Герман надеялся таким образом успокоить жену, но оказалось, что эти слова привели ее в еще большую ярость.
— А хотя бы и так, — крикнула она, — я скорее соглашусь десять раз увидеть его мертвым, чем видеть вот этого паршивца своим сватом! Нет, никогда, пока я жива, никогда этого не будет!
Оба мужчины стояли минуту как остолбенелые, не зная, что случилось с Ривкой и откуда у нее такая бешеная ненависть к Леону. А так как Ривка продолжала кричать, метаться и выгонять Леона из дому, тот, съежившись и надвинув цилиндр на голову, вылетел вон из негостеприимного дома и, не оглядываясь, весь дрожа от неожиданного волнения, пошел в город.

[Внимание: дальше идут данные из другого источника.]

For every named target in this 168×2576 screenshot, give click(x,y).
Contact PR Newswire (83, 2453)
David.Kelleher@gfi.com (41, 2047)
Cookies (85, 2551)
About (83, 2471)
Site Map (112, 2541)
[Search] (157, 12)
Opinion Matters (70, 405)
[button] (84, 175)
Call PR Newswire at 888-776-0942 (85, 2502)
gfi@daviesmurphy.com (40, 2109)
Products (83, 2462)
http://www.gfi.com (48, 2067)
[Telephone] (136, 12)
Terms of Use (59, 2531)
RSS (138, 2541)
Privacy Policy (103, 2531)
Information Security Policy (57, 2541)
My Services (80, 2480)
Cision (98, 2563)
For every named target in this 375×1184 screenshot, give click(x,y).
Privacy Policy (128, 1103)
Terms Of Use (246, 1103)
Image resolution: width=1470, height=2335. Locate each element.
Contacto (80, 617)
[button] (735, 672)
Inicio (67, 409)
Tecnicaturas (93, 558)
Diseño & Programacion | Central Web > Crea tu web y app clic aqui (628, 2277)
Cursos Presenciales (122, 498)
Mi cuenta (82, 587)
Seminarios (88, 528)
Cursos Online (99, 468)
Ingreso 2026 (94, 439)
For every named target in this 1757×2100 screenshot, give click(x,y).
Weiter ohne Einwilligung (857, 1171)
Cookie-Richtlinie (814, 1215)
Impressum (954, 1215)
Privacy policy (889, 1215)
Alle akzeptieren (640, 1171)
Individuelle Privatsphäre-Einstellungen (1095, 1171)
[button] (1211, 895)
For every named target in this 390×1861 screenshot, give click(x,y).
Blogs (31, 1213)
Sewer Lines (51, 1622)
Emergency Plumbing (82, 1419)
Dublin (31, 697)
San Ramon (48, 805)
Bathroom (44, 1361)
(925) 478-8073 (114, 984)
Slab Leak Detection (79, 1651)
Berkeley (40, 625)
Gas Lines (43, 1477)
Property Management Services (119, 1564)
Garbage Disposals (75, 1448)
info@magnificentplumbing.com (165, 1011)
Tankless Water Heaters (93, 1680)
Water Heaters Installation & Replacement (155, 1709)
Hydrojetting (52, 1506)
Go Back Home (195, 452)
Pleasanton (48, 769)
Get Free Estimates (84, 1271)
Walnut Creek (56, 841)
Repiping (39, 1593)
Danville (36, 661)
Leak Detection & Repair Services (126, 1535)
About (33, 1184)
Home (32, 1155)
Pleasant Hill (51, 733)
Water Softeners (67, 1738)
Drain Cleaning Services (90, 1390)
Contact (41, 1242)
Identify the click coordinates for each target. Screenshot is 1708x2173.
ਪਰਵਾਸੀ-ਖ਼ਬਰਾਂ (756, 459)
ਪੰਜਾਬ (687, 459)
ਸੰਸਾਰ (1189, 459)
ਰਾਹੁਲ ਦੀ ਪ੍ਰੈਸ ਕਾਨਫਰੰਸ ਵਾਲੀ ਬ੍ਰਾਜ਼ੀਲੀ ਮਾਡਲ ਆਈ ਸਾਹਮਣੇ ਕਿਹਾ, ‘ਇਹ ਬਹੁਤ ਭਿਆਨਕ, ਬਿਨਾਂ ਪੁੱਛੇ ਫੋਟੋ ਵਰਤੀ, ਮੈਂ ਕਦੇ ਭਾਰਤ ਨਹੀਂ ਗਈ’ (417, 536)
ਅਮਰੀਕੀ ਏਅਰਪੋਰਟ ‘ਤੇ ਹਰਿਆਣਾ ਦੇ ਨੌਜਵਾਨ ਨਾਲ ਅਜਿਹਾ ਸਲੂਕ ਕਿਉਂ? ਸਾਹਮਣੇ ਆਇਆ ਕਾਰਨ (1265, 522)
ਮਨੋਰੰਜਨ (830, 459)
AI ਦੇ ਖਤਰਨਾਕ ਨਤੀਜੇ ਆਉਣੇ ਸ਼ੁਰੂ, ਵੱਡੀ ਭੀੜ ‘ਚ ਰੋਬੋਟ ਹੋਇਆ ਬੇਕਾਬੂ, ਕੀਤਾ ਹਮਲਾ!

— Боже, эта женщина в самом деле взбесилась, — ворчал он. — И она должна была стать свекровью моей Фанни? Да она, змея полосатая, съела бы ее за один день! Счастье мое, что так случилось, что этот… сынок их куда-то запропастился! Тьфу, не хочу иметь с ними никакого дела!..
Так Леон ворчал и плевался всю дорогу. Ему только теперь стало понятно, почему и другие богачи избегают Германа, неохотно бывают в его доме и, кроме торговых и денежных, не имеют с ним никаких других дел. И все-таки Леону было досадно, что так случилось: ему было жаль тех блестящих надежд и планов, которыми он еще так недавно упивался. Впрочем, в голове его всегда было много планов, и, когда рушился один, он недолго горевал, а сразу же хватался за другой. И сейчас он быстро оставил недавние мечты и старался свыкнуться с мыслью, что «работать» ему в дальнейшем придется не в союзе с Германом, а одному, без Германа, и, возможно, против Германа. «Против! Да, — думал он. — К этому, наверно, вскоре принудит меня и сам Герман, будет стараться теперь еще больше вредить мне».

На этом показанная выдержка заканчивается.